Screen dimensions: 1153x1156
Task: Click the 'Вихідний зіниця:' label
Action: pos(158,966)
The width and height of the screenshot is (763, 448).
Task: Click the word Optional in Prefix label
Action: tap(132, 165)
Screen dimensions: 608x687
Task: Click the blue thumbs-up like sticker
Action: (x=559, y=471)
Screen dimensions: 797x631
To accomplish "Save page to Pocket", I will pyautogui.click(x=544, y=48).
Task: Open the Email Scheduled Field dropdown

.....

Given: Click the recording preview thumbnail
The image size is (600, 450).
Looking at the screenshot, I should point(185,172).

.....

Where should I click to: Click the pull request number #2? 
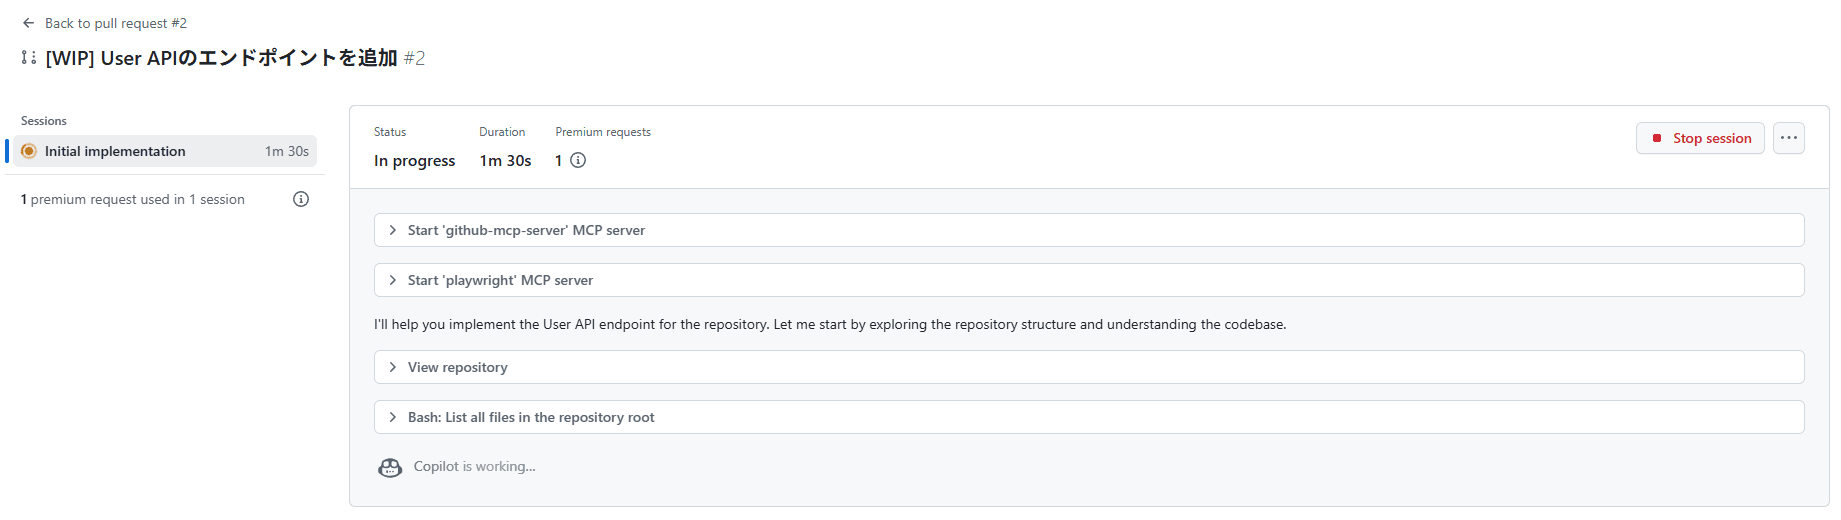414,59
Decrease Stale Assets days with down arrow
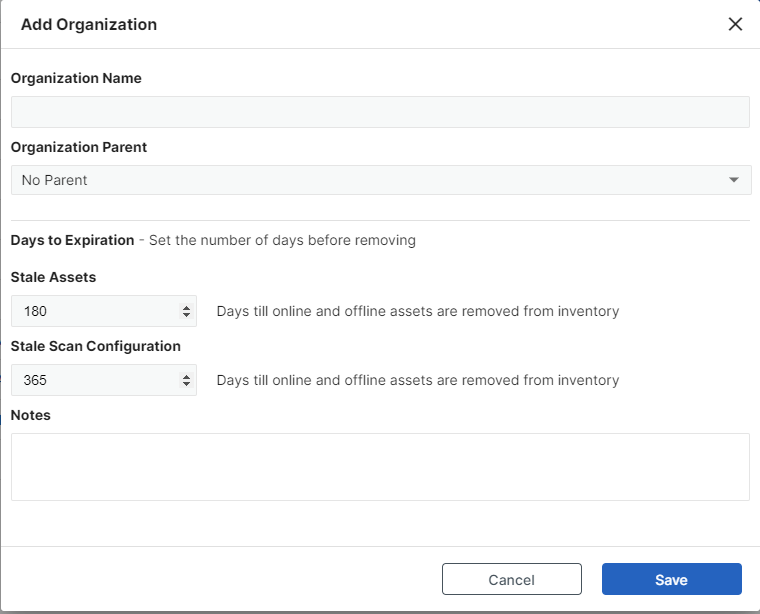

.....

Using the entries above, extract exactly the span from the line with "Screen dimensions: 797x631" to the line with "Task: Open the Email Scheduled Field dropdown", both lines included; leave out everything else.

Screen dimensions: 797x631
To accomplish "Save page to Pocket", I will pyautogui.click(x=544, y=48).
Task: Open the Email Scheduled Field dropdown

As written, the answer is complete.